━━━ TEXT PROVIDED ━━━

“The Demise Of Freudianism Can Be Summed Up In A Single Word: Lithium”

From a 1996 Tom Wolfe essay, a pithy explanation about how Freudianism and Marxism cratered and neuroscience became ascendant:

“The demise of Freudianism can be summed up in a single word: lithium. In 1949 an Australian psychiatrist, John Cade, gave five days of lithium therapy—for entirely the wrong reasons—to a fifty–one–year–old mental patient who was so manic–depressive, so hyperactive, unintelligible, and uncontrollable, he had been kept locked up in asylums for twenty years. By the sixth day, thanks to the lithium buildup in his blood, he was a normal human being. Three months later he was released and lived happily ever after in his own home. This was a man who had been locked up and subjected to two decades of Freudian logorrhea to no avail whatsoever. Over the next twenty years antidepressant and tranquilizing drugs completely replaced Freudian talk–talk as treatment for serious mental disturbances. By the mid–1980s, neuroscientists looked upon Freudian psychiatry as a quaint relic based largely upon superstition (such as dream analysis — dream analysis!), like phrenology or mesmerism. In fact, among neuroscientists, phrenology now has a higher reputation than Freudian psychiatry, since phrenology was in a certain crude way a precursor of electroencephalography. Freudian psychiatrists are now regarded as old crocks with sham medical degrees, as ears with wire hairs sprouting out of them that people with more money than sense can hire to talk into.

━━━

According to the passage on the demise of Freudianism, how many days of lithium therapy did John Cade give the patient?

━━━ GIVEN INFORMATION ━━━

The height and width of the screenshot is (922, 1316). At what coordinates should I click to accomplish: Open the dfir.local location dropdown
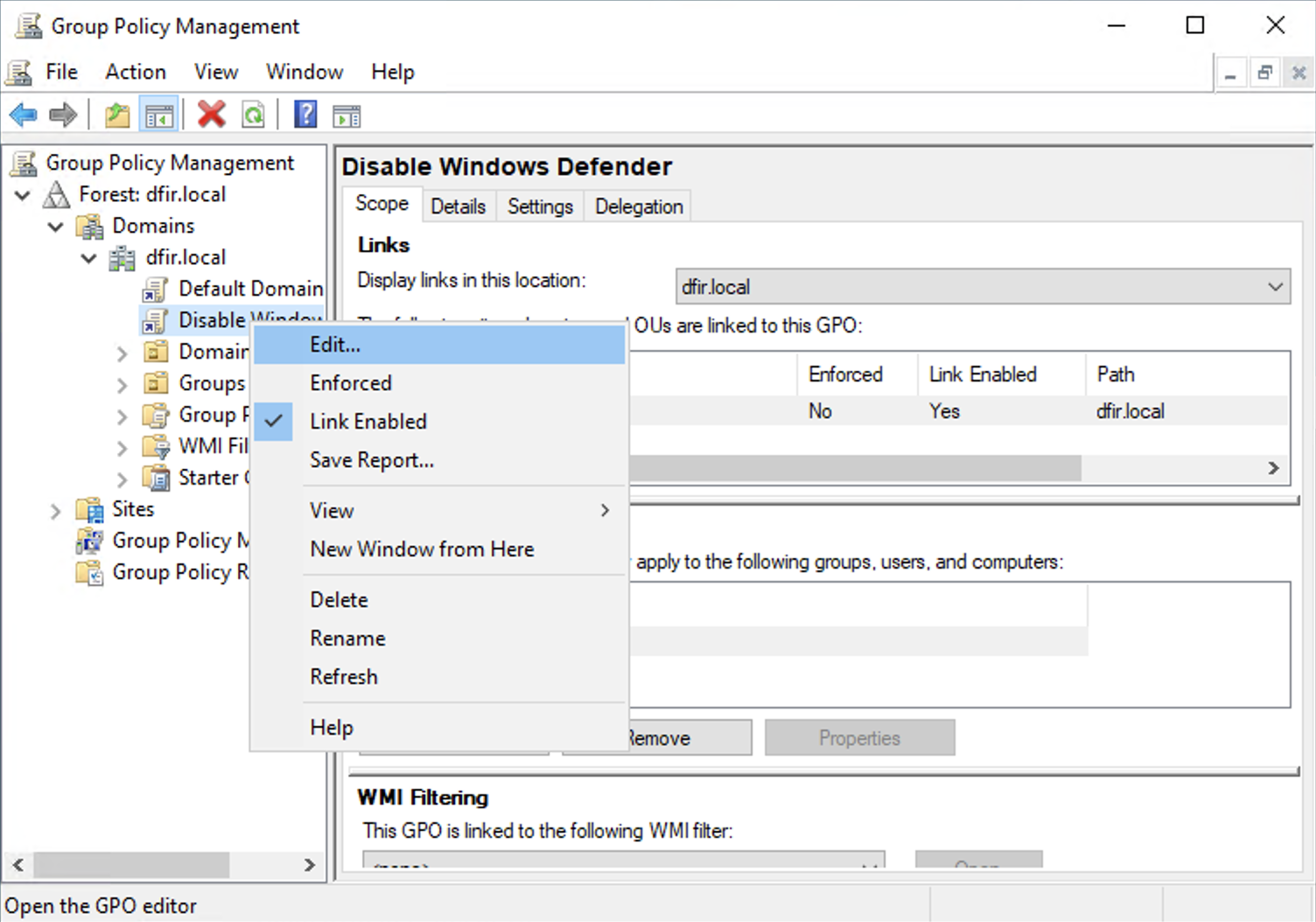pyautogui.click(x=982, y=287)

━━━

▶ **EXERCISE RESPONSE**
Five days.